*** Block opens ***
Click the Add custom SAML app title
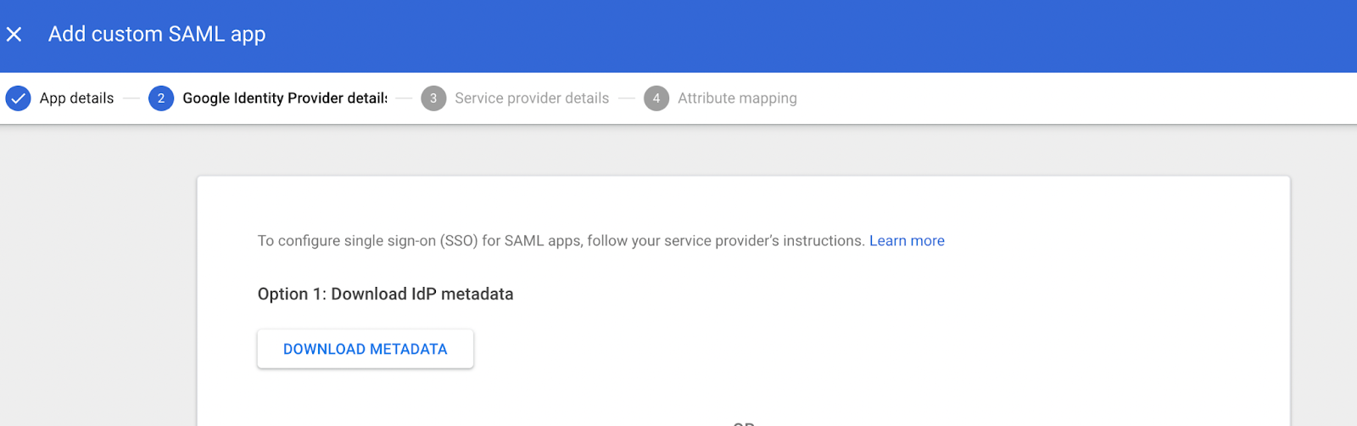The width and height of the screenshot is (1357, 426). (157, 35)
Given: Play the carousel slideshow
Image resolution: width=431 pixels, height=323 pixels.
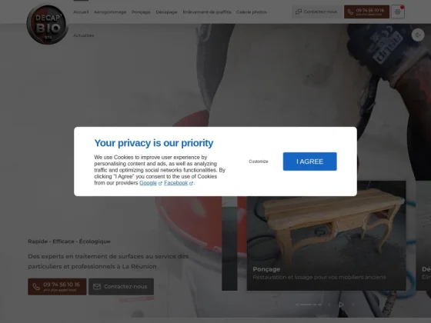Looking at the screenshot, I should [x=341, y=305].
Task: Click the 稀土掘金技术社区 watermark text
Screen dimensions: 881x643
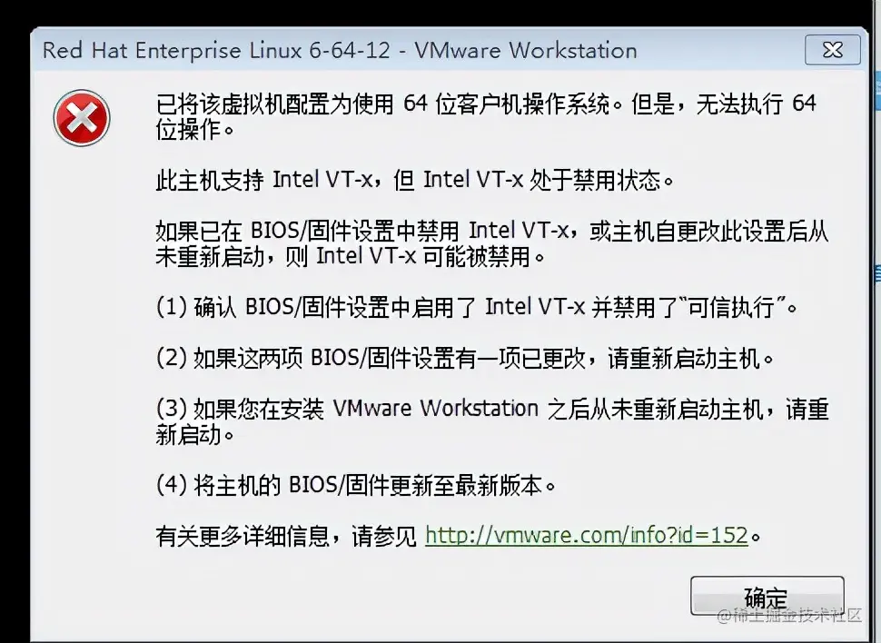Action: pos(789,615)
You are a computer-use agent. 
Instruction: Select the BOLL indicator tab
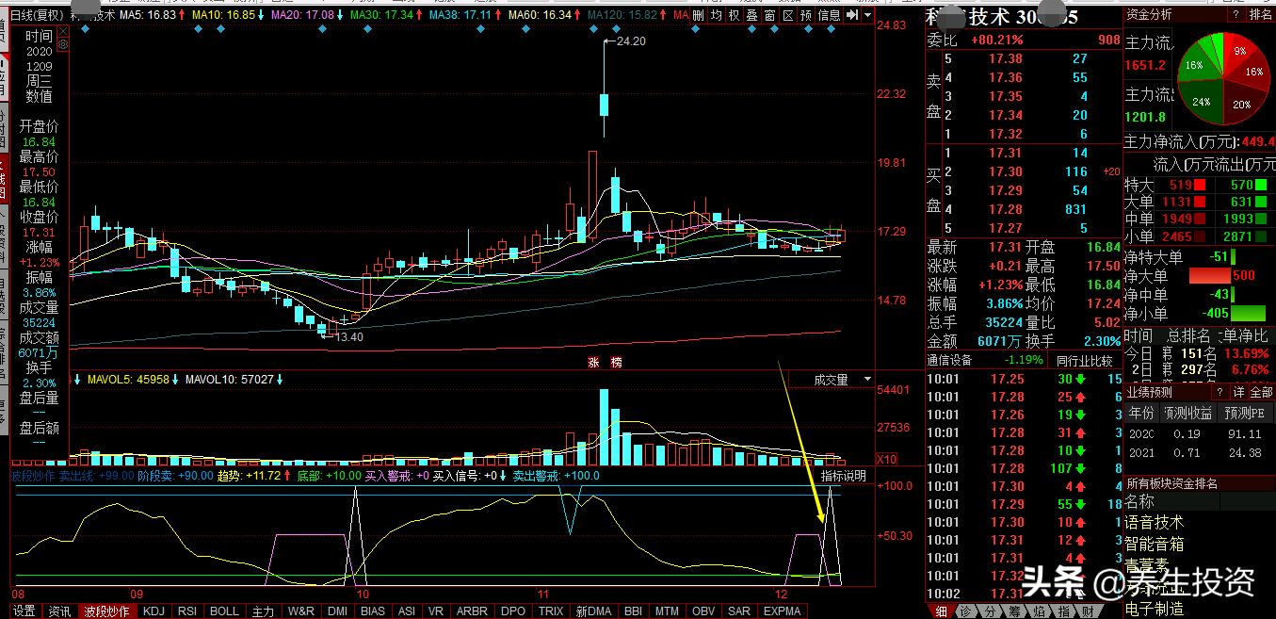[x=224, y=611]
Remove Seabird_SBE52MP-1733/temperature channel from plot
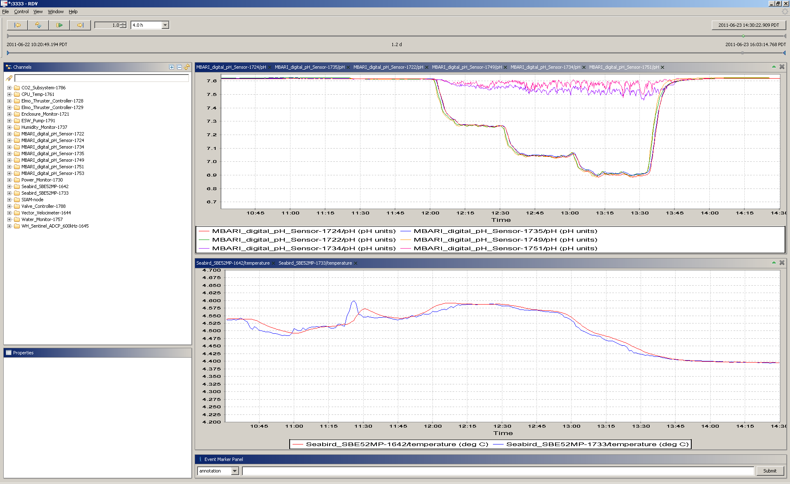 click(x=356, y=263)
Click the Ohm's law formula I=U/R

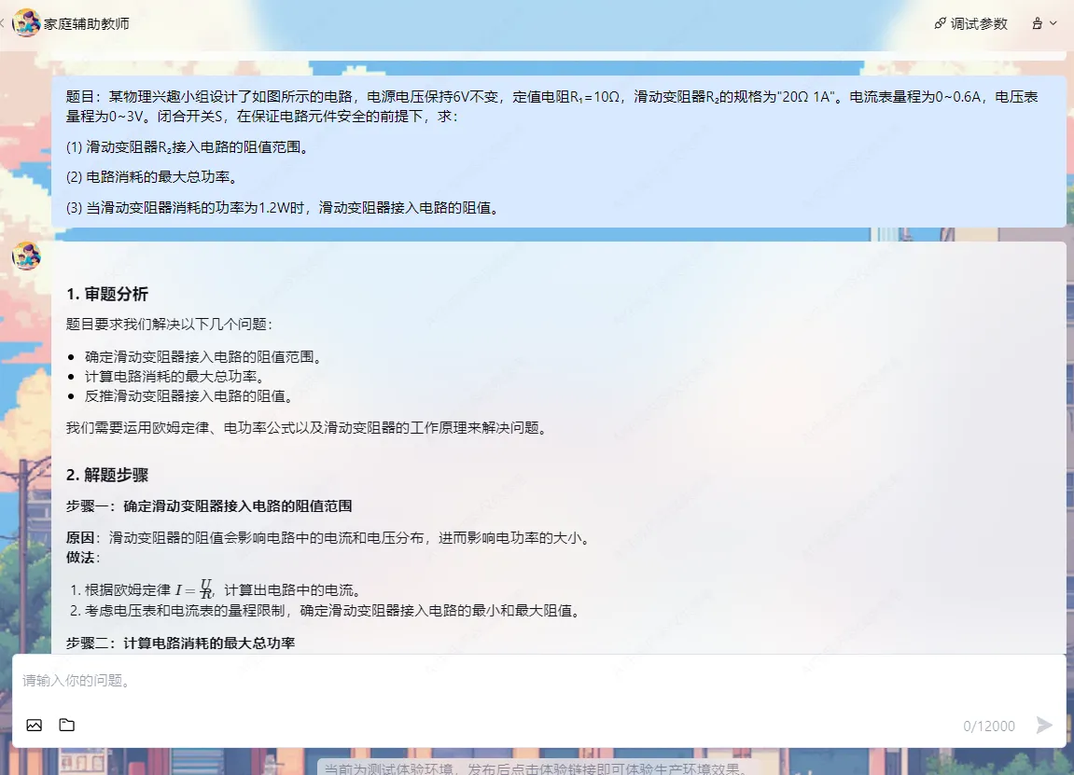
*** Block closes ***
_How to complete this task_. All entries are to be retyped exactly. Omit any embedded images.

_Expected answer_.
Click the Add custom SAML app title
The width and height of the screenshot is (1357, 426). (157, 35)
Given: Play the carousel slideshow
Image resolution: width=431 pixels, height=323 pixels.
Looking at the screenshot, I should [x=341, y=305].
Task: Click the 稀土掘金技术社区 watermark text
Screen dimensions: 881x643
Action: pos(789,615)
You are a computer-use agent. 
Instruction: Select the BOLL indicator tab
[x=224, y=611]
Remove Seabird_SBE52MP-1733/temperature channel from plot
 click(x=356, y=263)
Click the Ohm's law formula I=U/R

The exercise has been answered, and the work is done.